◆ TASK TO CARRY OUT
Make your reply a word-for-word repeat of the records.

◆ EXCERPTED RECORDS
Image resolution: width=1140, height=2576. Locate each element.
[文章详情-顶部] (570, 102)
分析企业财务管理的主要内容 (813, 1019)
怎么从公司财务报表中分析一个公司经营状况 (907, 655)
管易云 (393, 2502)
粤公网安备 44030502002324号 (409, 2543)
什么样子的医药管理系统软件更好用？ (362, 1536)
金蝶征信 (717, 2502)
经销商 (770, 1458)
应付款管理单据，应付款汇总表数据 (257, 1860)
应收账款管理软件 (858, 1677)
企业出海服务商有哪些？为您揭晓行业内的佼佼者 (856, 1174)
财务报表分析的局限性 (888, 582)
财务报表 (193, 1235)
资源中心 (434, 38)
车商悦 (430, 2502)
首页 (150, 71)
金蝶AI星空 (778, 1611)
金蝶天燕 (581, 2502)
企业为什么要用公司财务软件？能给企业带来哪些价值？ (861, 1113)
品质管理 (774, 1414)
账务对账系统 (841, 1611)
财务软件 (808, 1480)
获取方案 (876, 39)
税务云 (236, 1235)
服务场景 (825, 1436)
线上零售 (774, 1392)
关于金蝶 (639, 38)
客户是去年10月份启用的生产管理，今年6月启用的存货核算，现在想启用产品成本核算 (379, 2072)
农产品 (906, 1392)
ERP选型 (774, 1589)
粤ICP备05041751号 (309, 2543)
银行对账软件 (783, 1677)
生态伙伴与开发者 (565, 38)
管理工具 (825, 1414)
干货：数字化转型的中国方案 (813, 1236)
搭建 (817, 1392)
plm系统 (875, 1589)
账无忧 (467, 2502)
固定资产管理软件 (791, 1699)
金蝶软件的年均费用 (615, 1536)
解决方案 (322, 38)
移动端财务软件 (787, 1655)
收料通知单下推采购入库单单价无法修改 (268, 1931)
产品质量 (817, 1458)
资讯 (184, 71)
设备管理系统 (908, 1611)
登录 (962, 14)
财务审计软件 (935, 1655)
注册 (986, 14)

◆ OUTPUT BELOW
Image resolution: width=1140, height=2576. Locate each element.
[文章详情-顶部] (570, 102)
分析企业财务管理的主要内容 (813, 1019)
怎么从公司财务报表中分析一个公司经营状况 (907, 655)
管易云 (393, 2502)
粤公网安备 44030502002324号 (409, 2543)
什么样子的医药管理系统软件更好用？ (362, 1536)
金蝶征信 (717, 2502)
经销商 (770, 1458)
应付款管理单据，应付款汇总表数据 (257, 1860)
应收账款管理软件 (858, 1677)
企业出海服务商有哪些？为您揭晓行业内的佼佼者 (856, 1174)
财务报表分析的局限性 (888, 582)
财务报表 (193, 1235)
资源中心 (434, 38)
车商悦 (430, 2502)
首页 (150, 71)
金蝶AI星空 (778, 1611)
金蝶天燕 (581, 2502)
企业为什么要用公司财务软件？能给企业带来哪些价值？ (861, 1113)
品质管理 (774, 1414)
账务对账系统 (841, 1611)
财务软件 (808, 1480)
获取方案 (876, 39)
税务云 (236, 1235)
服务场景 (825, 1436)
线上零售 (774, 1392)
关于金蝶 (639, 38)
客户是去年10月份启用的生产管理，今年6月启用的存货核算，现在想启用产品成本核算 (379, 2072)
农产品 (906, 1392)
ERP选型 (774, 1589)
粤ICP备05041751号 (309, 2543)
银行对账软件 (783, 1677)
生态伙伴与开发者 (565, 38)
管理工具 (825, 1414)
干货：数字化转型的中国方案 (813, 1236)
搭建 (817, 1392)
plm系统 (875, 1589)
账无忧 (467, 2502)
固定资产管理软件 (791, 1699)
金蝶软件的年均费用 (615, 1536)
解决方案 (322, 38)
移动端财务软件 (787, 1655)
收料通知单下推采购入库单单价无法修改 (268, 1931)
产品质量 (817, 1458)
资讯 (184, 71)
设备管理系统 (908, 1611)
登录 (962, 14)
财务审计软件 (935, 1655)
注册 (986, 14)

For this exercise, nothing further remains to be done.